Ab heute im Amt: Das ist der neue Chef der Regensburger Domspatzen
Christian Heiß nennt es "einen Kindheitstraum, einen, den man halt so als 10- oder 11-Jähriger hat". Damals war er in der sechsten Klasse am Musikgymnasium der Regensburger Domspatzen. Georg Ratzinger stand an der Spitze des weltberühmten Knabenchors, als Domkapellmeister. Genau das wolle er auch einmal werden, hatte ihm Heiß gesagt. Nun wird der Kindheitstraum für den 52-Jährigen wahr. Ab 1. September übernimmt er das Amt; nach Roland Büchner ist er der zweite Familienvater an der Spitze des Chors.
"Es fordert mich heraus und spornt mich an", sagt Heiß über seine Berufung auf eines der wichtigsten Ämter in der katholischen Kirchenmusik. Unter 40 Mitbewerbern, darunter erstmals auch Frauen, hat sich Heiß durchgesetzt. Für das neue Amt bringt er nicht nur seine eigenen Erinnerungen mit. Nach seiner Zeit als Sänger bei den Domspatzen studierte Heiß Kirchenmusik, erwarb das A-Diplom und ein Orgel-Meisterklassendiplom in München, unter anderem als Schüler von Franz Lehrndorfer (1928-2013).

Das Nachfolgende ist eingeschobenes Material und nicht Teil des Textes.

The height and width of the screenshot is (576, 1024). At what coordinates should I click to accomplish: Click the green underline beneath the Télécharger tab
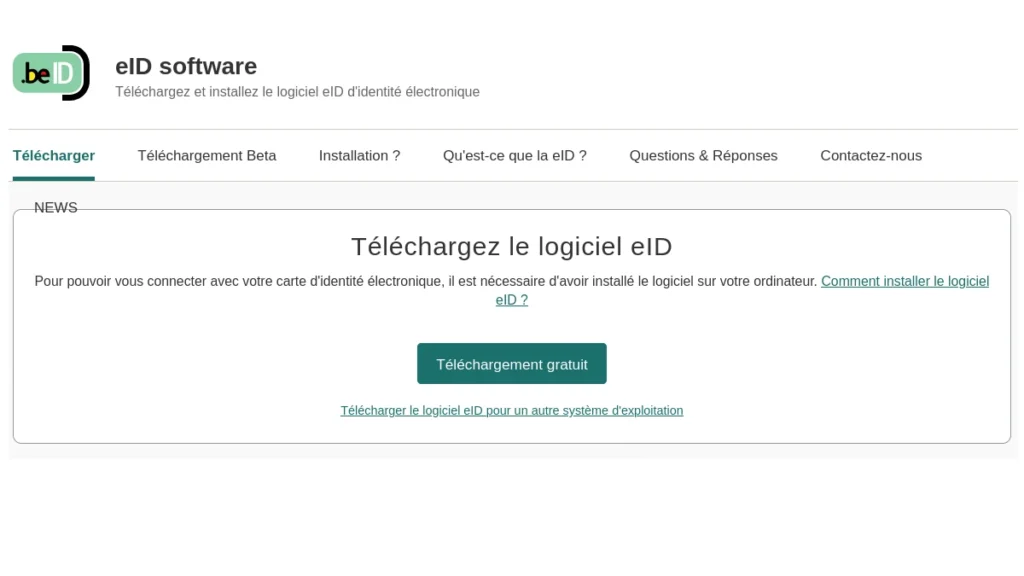[x=54, y=179]
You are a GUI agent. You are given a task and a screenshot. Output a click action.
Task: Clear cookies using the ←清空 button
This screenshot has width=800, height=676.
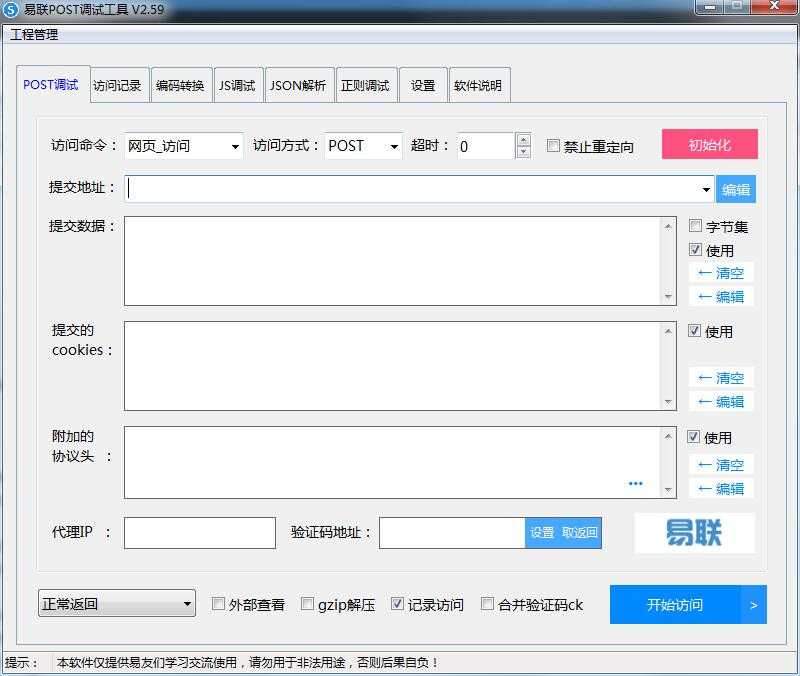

"Viel Energie und Hirnschmalz"
1999 wurde er in Eichstätt Domorganist, ab 2002 Domkapellmeister. Außerdem ist er als Komponist tätig und vertonte unter anderem den Primizspruch von Benedikt XVI. Das Werk war offizielles Geschenk der Deutschen Bischofskonferenz an den Papst zu dessen Deutschland-Besuch im September 2011.
Der Abschied von Eichstätt, von den ans Herz gewachsenen Chören, fällt ihm schwer. Das Angebot der Kirchenmusik hat er dort erweitert. "Viel Energie und Hirnschmalz" sei in den Aufbau der Kinder- und Jugendgruppen sowie der Gregorianik geflossen, sagt er. Das alles lasse er nun hinter sich. "Ich werde es vermissen, jeden Sonntag am Pult im Dom zu stehen", sagt Heiß.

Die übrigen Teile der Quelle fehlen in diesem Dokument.